What needs to be done: Everything from the line holding "This screenshot has width=1024, height=651." to the end of the listing below should be copied exactly, line for line, minus the pictures.

Excerpted records:
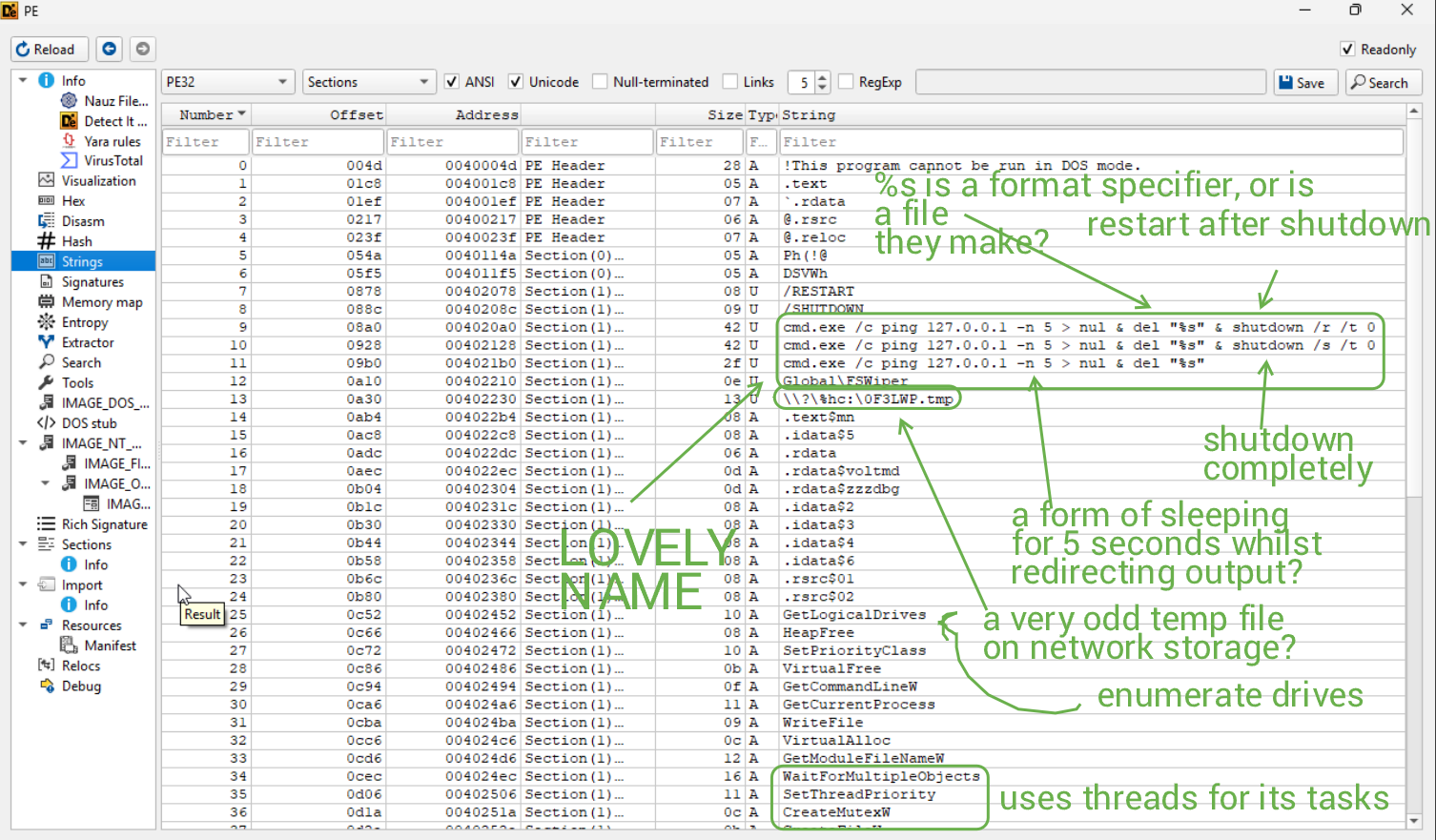Select the Memory map item
Viewport: 1436px width, 840px height.
101,302
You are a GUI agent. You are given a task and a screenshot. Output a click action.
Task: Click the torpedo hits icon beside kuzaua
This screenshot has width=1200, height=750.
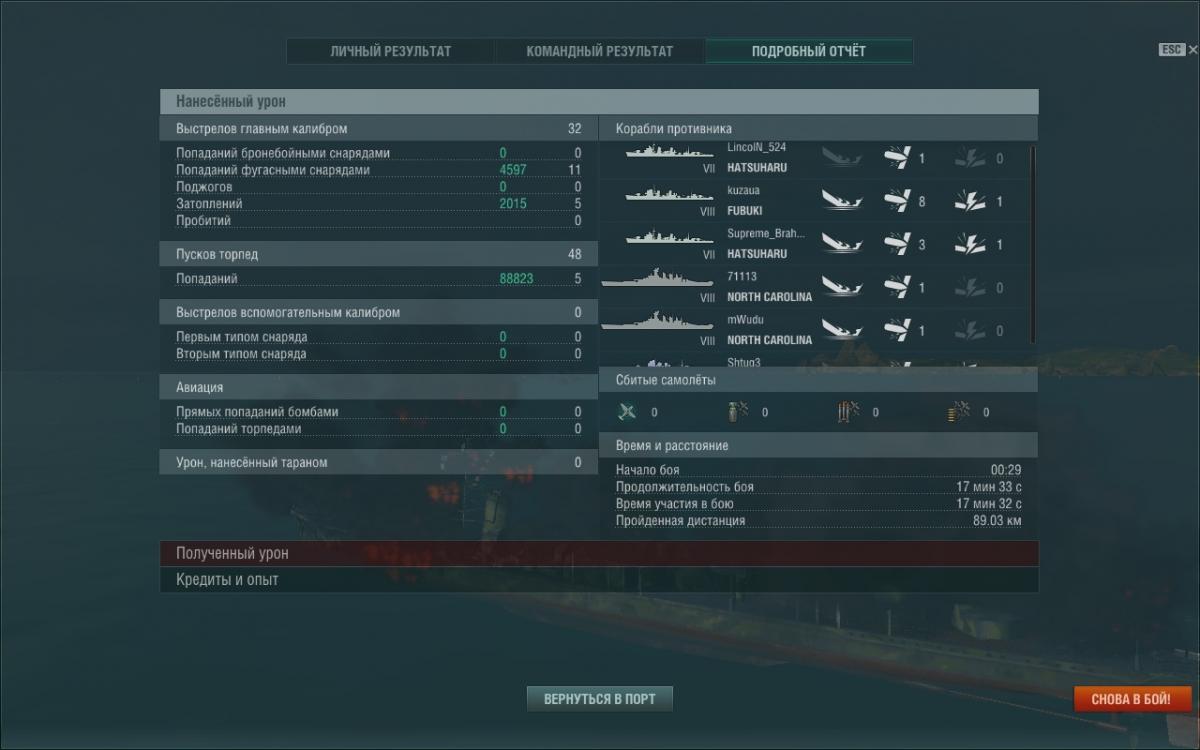point(896,201)
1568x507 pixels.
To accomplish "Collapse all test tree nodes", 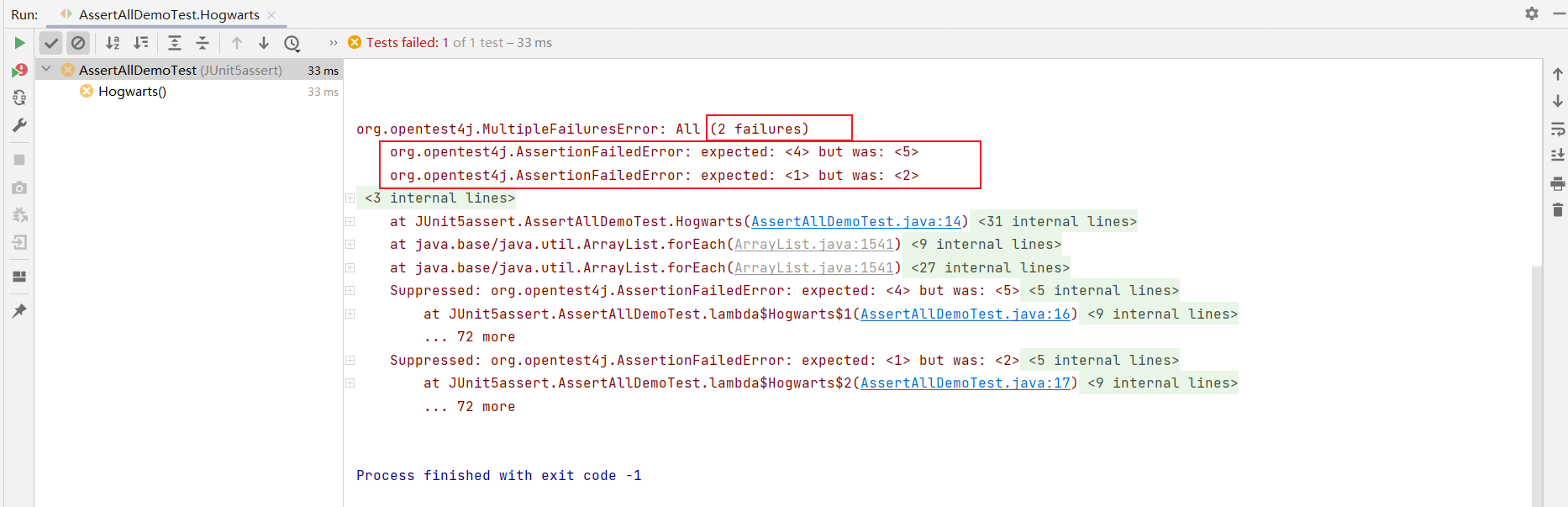I will pyautogui.click(x=203, y=43).
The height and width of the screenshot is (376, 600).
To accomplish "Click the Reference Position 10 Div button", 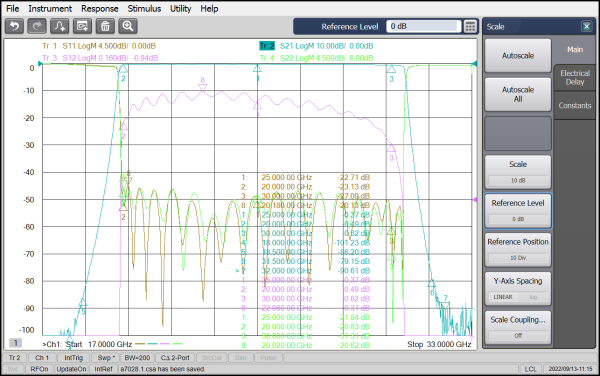I will click(518, 249).
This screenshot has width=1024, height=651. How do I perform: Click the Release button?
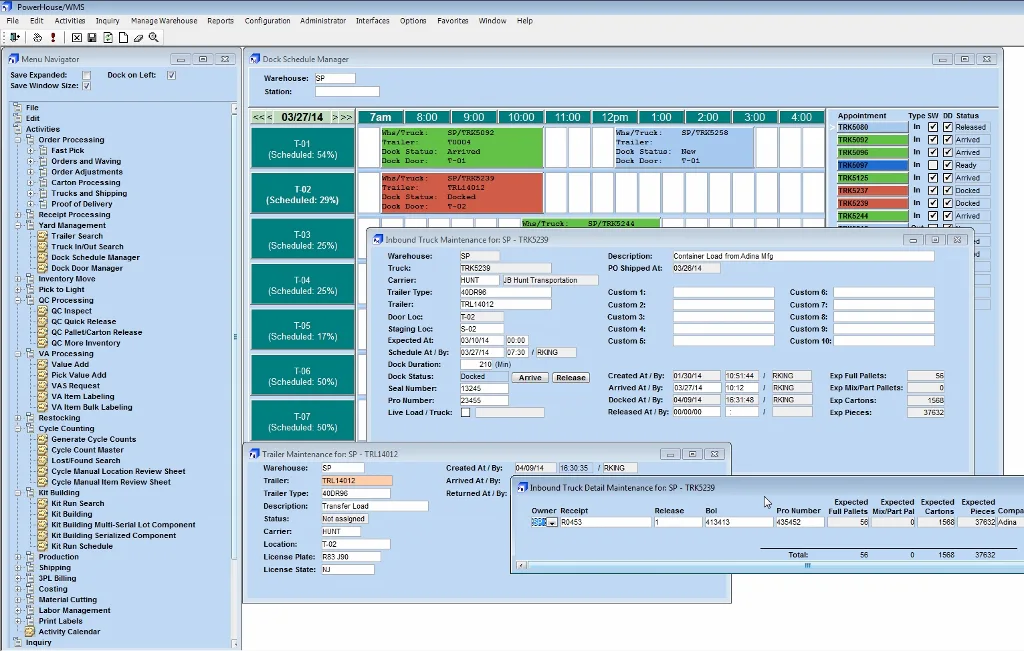[571, 377]
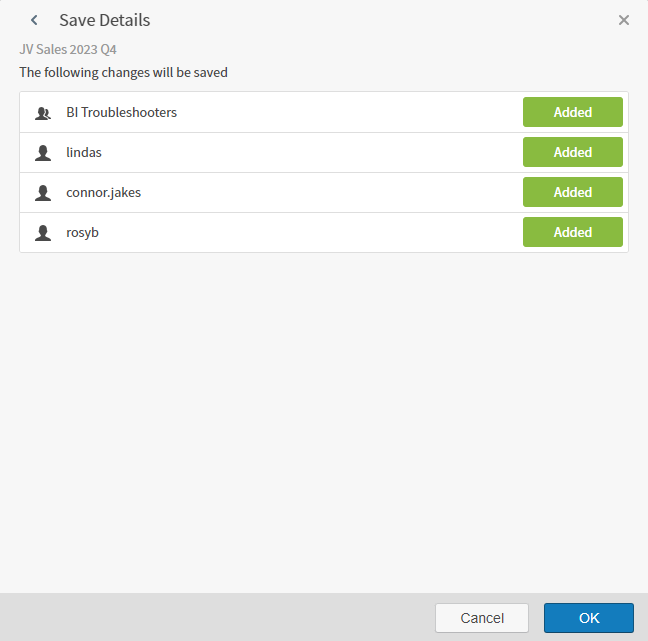Click the user icon beside rosyb
The height and width of the screenshot is (641, 648).
42,233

Response:
This screenshot has width=1024, height=651. How do I perform: Click the Release button?
[571, 377]
Click the user icon beside rosyb
The height and width of the screenshot is (641, 648).
42,233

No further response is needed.